Es conveniente que los momentos de las comidas sean relajados, confortables y, si es posible, en familia. Por una parte, las comidas son un excelente momento de encuentro, ya que permiten conversar y al mismo tiempo transmitir valores y hábitos, e incluso elementos culturales a nuestro hijo. Por otro lado, es necesario tener en cuenta el rato que le dedicamos a cada comida. Las comidas no deben ser ni excesivamente largas ni excesivamente cortas: si, por ejemplo, nuestro hijo no quiere comer más, debemos intentar no alargar este momento. No es porque estemos más rato que va a querer más o que aceptará un alimento que no le apetece. El pequeño también necesita su tiempo, sobre todo ahora que está aprendiendo a masticar correctamente, necesita poner a prueba otras destrezas, como utilizar los cubiertos o explorar lo que come, mientras lo huele, lo toca, etc.
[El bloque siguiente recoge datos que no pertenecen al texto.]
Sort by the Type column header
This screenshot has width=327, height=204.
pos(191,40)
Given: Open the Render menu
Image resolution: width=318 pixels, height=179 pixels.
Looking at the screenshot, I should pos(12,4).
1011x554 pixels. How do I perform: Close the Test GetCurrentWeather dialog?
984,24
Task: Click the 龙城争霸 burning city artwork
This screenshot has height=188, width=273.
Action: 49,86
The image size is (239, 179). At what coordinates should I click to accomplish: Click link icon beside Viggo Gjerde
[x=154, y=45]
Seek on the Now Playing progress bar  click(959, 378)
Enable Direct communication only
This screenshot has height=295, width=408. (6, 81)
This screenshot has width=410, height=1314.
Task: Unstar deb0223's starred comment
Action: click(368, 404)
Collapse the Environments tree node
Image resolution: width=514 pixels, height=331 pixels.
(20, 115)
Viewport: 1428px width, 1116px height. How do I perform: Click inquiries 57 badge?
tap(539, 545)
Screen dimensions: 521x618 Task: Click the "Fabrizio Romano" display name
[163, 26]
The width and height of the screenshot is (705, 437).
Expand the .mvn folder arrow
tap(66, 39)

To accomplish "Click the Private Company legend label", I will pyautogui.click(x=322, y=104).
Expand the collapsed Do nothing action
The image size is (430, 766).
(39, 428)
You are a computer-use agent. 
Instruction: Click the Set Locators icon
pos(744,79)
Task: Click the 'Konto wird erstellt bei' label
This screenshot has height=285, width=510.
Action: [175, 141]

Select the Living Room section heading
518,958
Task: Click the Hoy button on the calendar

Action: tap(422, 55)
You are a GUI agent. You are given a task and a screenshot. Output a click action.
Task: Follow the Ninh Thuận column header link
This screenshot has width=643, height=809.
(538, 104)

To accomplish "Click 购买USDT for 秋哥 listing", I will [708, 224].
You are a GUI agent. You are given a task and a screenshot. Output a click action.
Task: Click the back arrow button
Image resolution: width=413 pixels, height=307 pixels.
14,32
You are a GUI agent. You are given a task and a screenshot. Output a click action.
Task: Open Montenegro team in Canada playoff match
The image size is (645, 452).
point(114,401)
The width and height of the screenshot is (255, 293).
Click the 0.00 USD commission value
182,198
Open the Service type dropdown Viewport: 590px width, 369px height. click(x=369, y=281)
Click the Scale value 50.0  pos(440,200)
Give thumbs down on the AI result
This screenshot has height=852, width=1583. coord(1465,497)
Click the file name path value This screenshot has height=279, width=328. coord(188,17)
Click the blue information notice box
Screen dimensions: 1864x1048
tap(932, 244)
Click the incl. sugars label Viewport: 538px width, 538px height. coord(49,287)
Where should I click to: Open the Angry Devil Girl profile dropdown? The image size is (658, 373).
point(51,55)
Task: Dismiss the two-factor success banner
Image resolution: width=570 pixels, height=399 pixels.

Si cocinamos los alimentos de diferentes formas, presentamos los platos de forma atractiva y fomentamos que la criatura participe en su alimentación, por ejemplo pidiéndole que nos ayude a poner la mesa, que esté con nosotros mientras preparamos los alimentos, o que participe en la elaboración de una receta sencilla, las comidas le resultarán más apetitosas a nuestro hijo. También le podemos dejar que tome pequeñas decisiones, como escoger los postres proponiéndole dos opciones.

Es importante respetar la sensación de apetito de la criatura evitando los excesos de comida y adecuando las cantidades a sus necesidades. Nuestros hijos tienen la capacidad innata de regular los alimentos que necesitan para su buen funcionamiento.